● Work request: Your answer should consist of the lines holding "indicator", copied from the material below.

■ ■ ■ ■

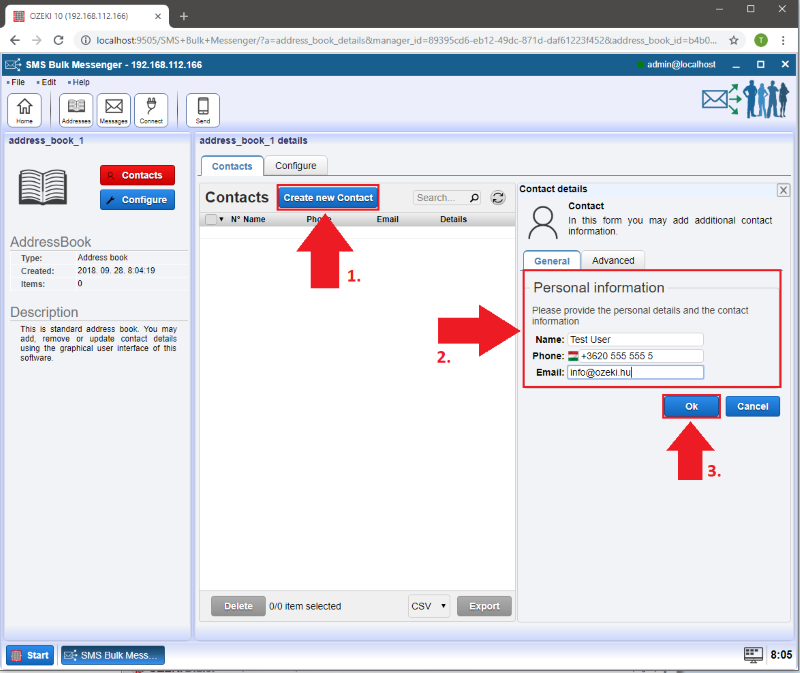The image size is (800, 673).
Task: Open the phone country flag selector
Action: point(573,356)
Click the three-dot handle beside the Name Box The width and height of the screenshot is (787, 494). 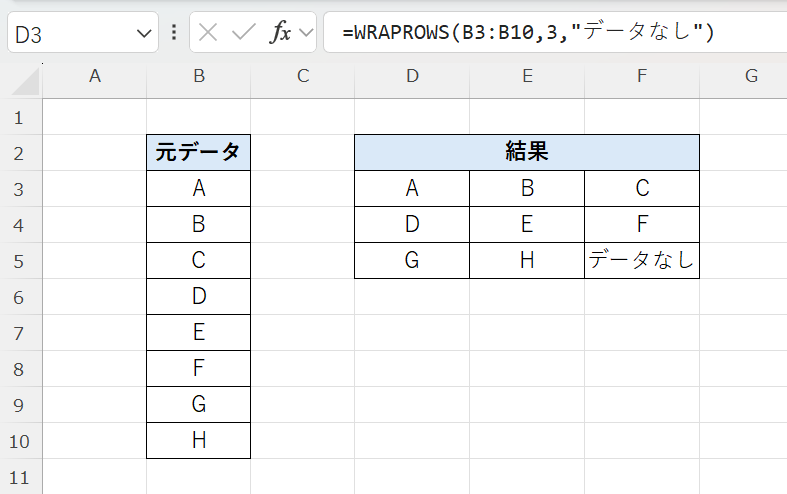[x=174, y=32]
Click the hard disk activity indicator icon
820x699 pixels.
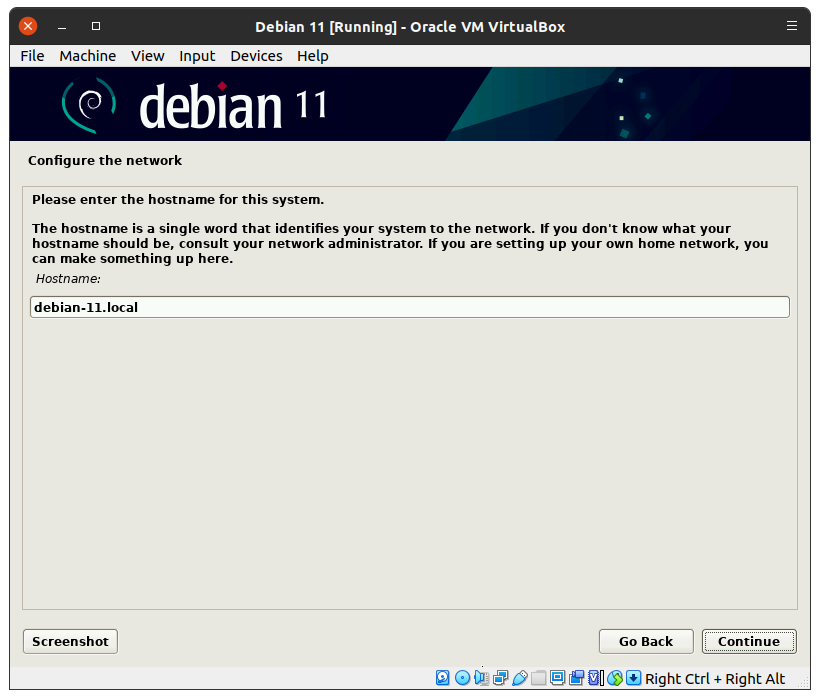(x=443, y=679)
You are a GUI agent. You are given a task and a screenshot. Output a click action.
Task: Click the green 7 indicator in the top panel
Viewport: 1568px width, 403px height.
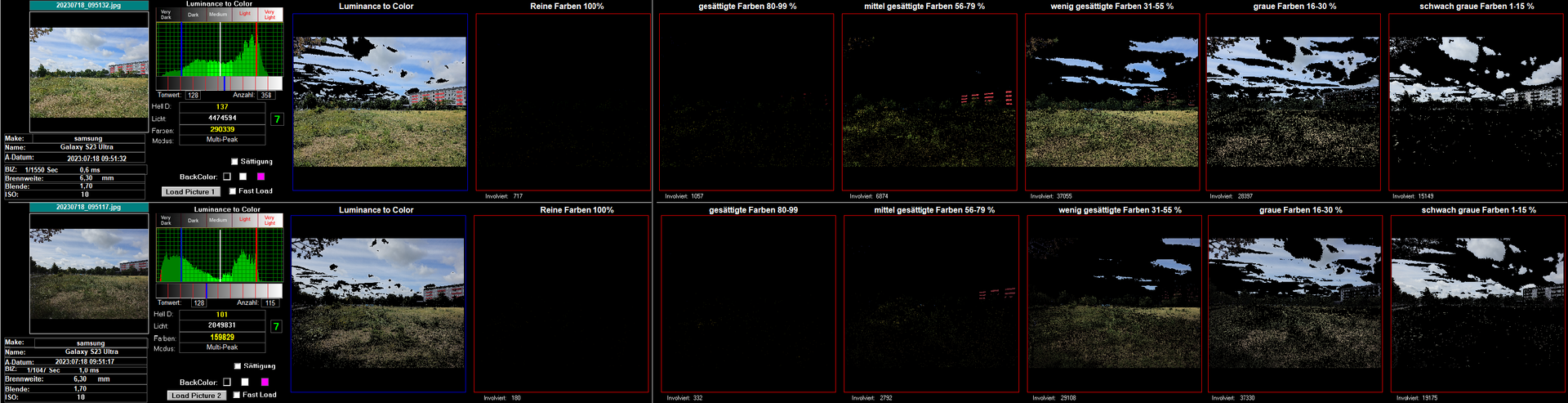coord(277,119)
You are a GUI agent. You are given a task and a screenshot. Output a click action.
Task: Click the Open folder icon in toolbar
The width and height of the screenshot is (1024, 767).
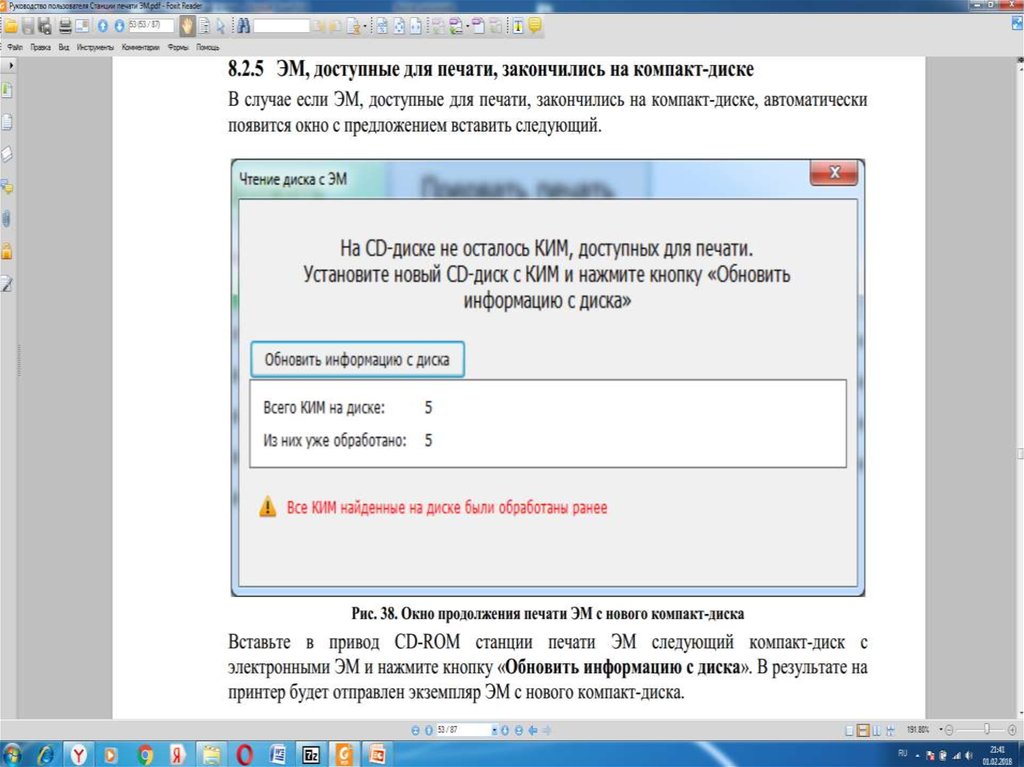coord(11,25)

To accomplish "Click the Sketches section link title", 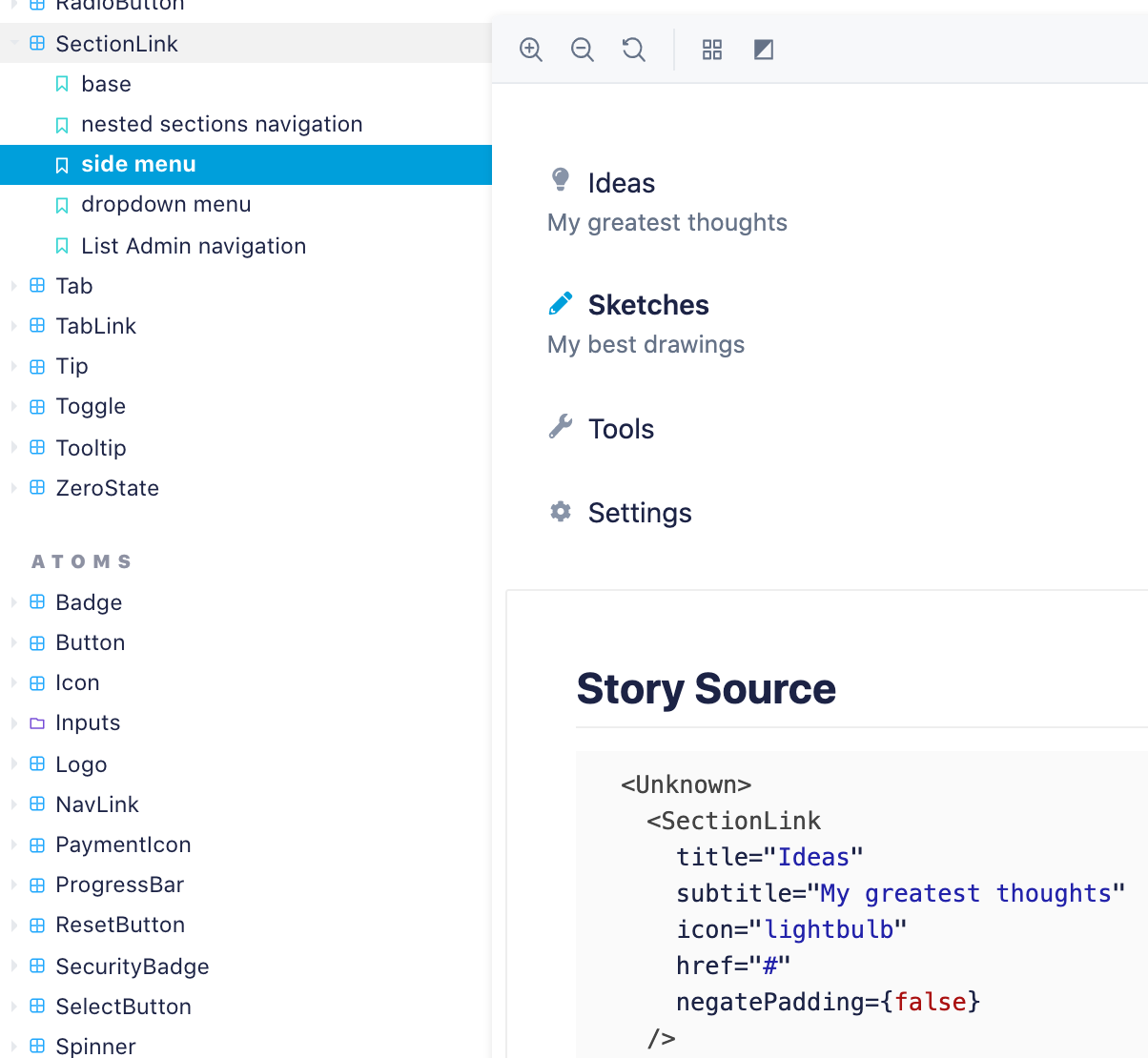I will pos(648,305).
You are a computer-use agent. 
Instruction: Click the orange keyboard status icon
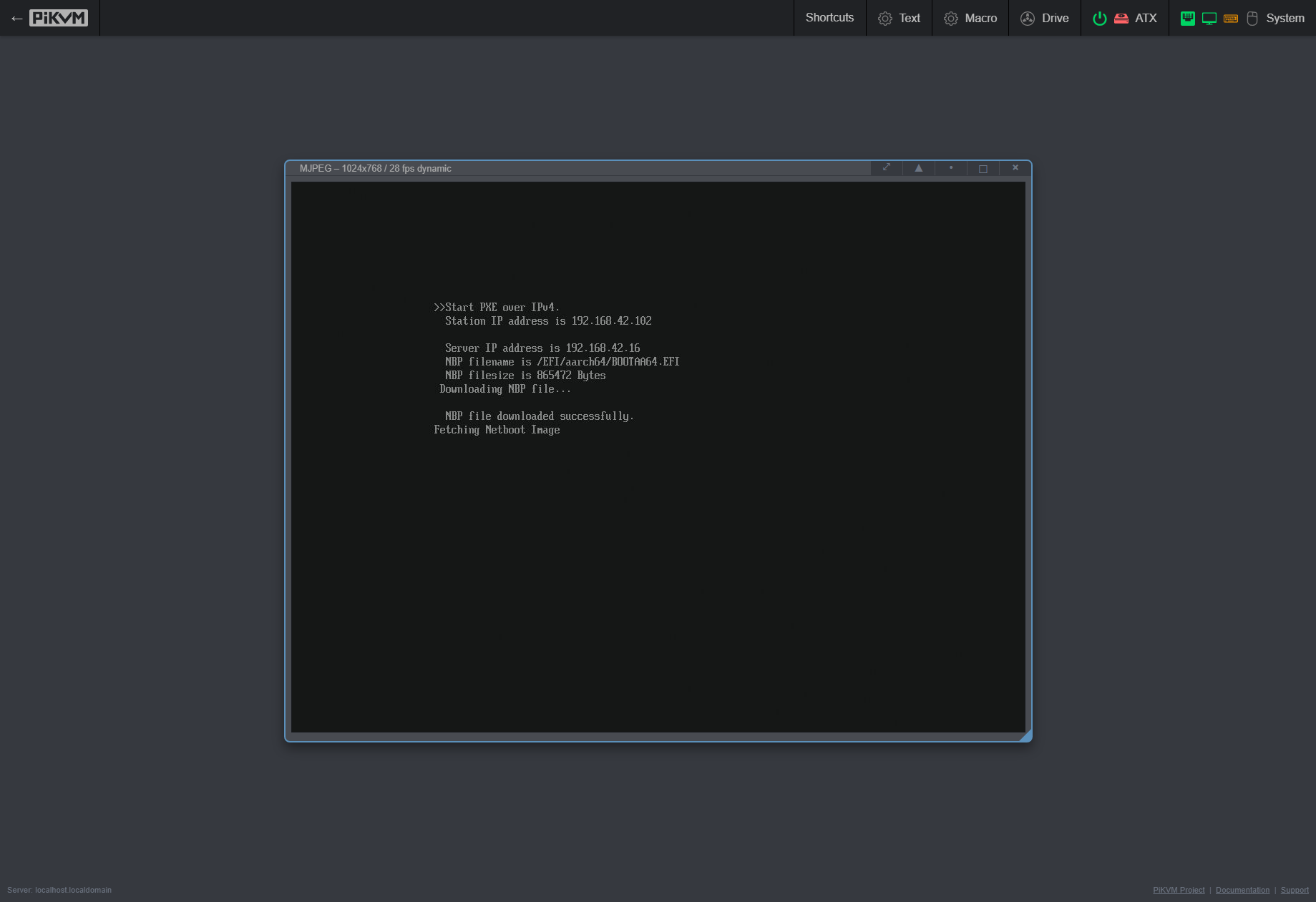point(1231,19)
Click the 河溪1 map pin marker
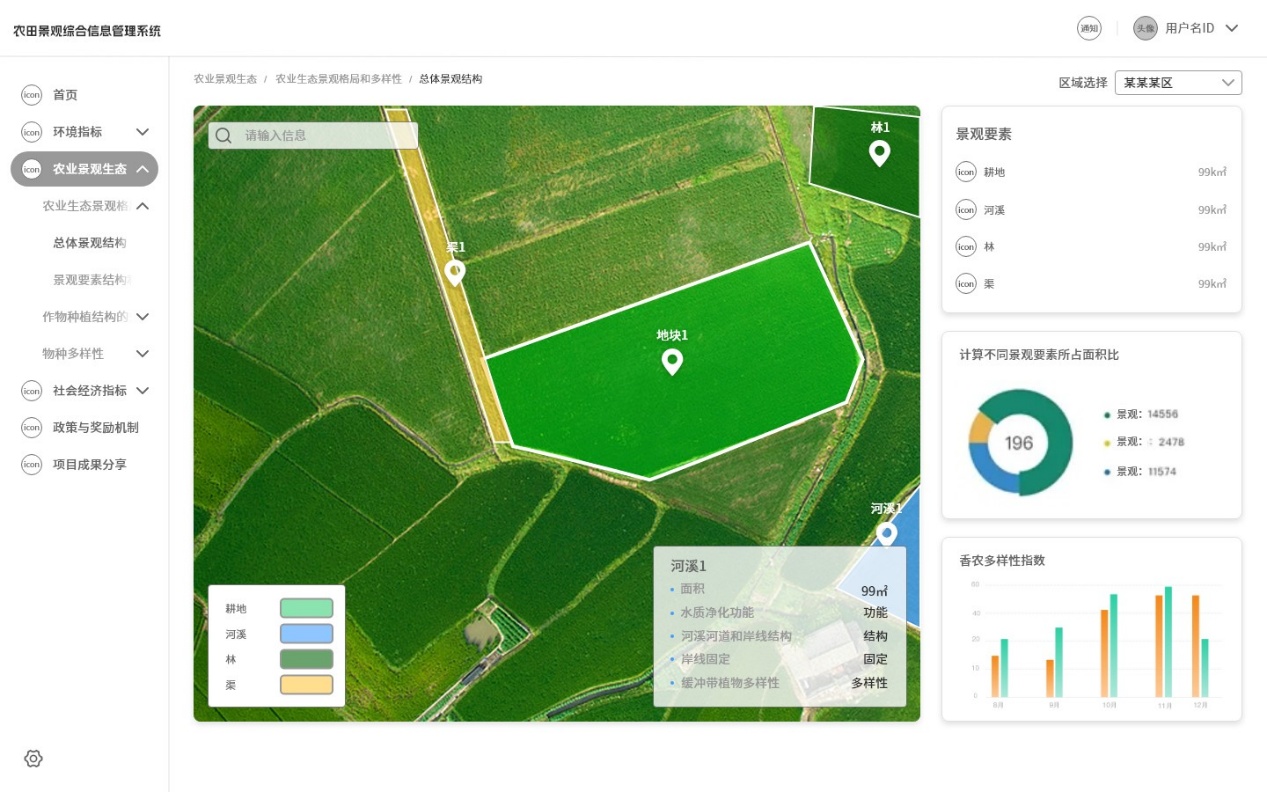The image size is (1267, 792). (886, 533)
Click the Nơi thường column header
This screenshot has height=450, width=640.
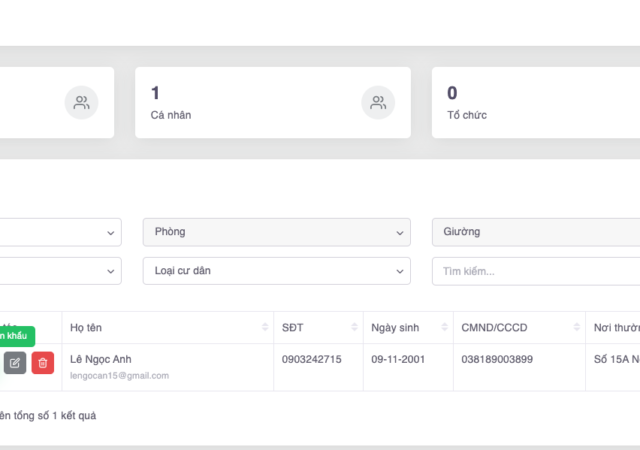pos(612,328)
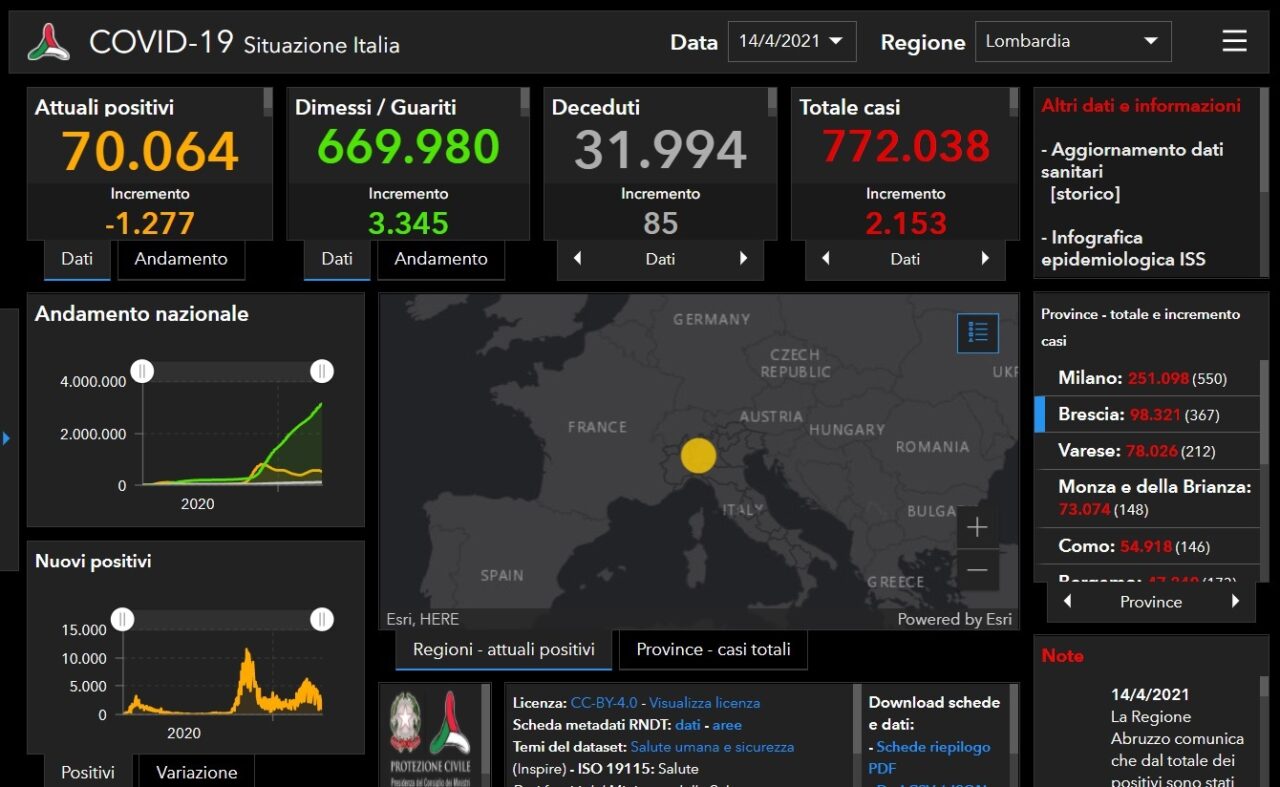Click the yellow Lombardia map marker
1280x787 pixels.
[x=698, y=455]
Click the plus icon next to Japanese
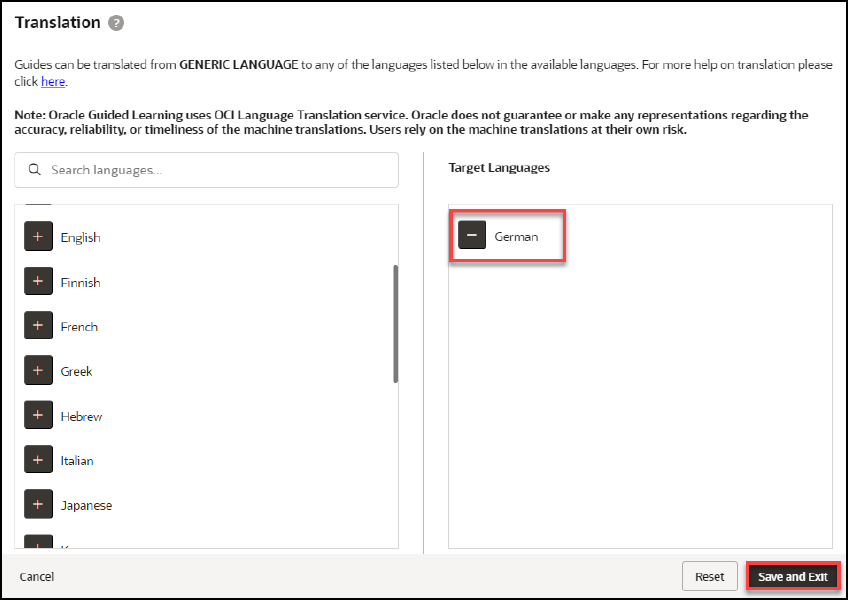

■ ■ ■ ■

● Result:
Click the hard disk activity indicator icon
Task: Click the green 7 indicator in the top panel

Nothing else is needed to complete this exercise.